## YOUR OBJECTIVE:
Retype, exactly and with both ends included, the lines below from the one containing "This screenshot has" through the end; omit the pictures.

## AVAILABLE DATA:
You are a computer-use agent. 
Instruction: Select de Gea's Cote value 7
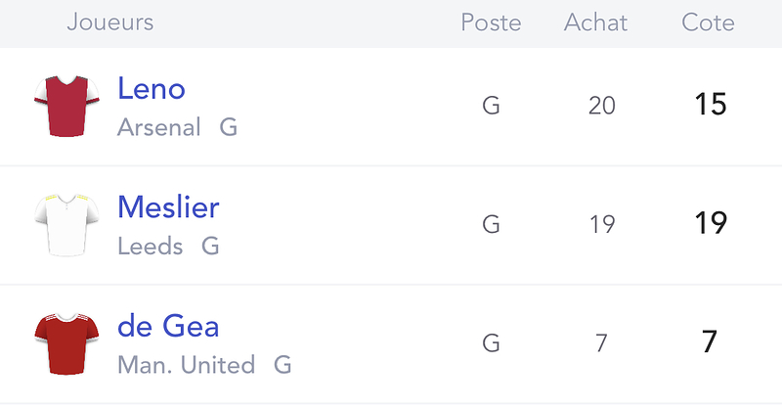point(710,341)
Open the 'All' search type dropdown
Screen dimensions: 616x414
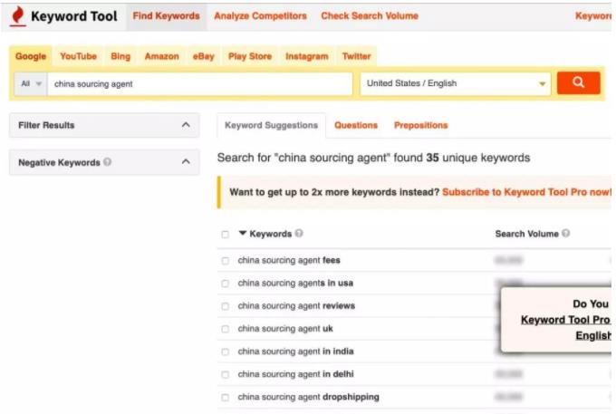coord(32,83)
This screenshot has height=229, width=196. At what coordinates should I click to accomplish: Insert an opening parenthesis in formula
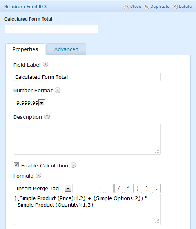click(138, 188)
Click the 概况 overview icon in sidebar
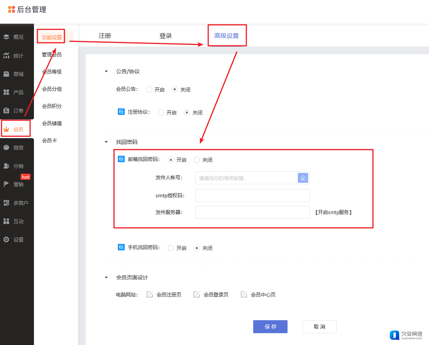Viewport: 429px width, 345px height. coord(6,37)

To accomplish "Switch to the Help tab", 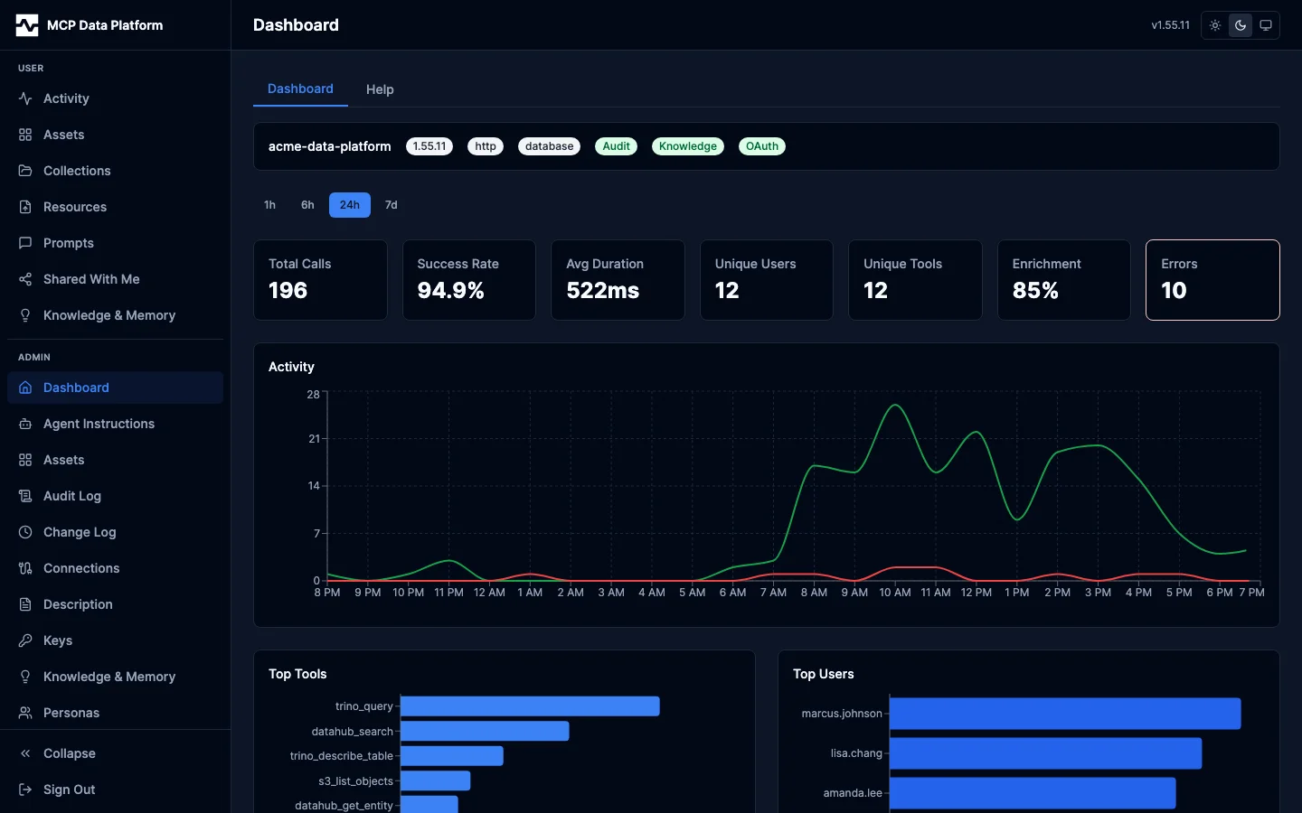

## EXPECTED ANSWER:
This screenshot has height=229, width=196. At what coordinates should I click to accomplish: Insert an opening parenthesis in formula
click(138, 188)
Click the 概况 overview icon in sidebar
Viewport: 429px width, 345px height. coord(6,37)

To accomplish "Switch to the Help tab", 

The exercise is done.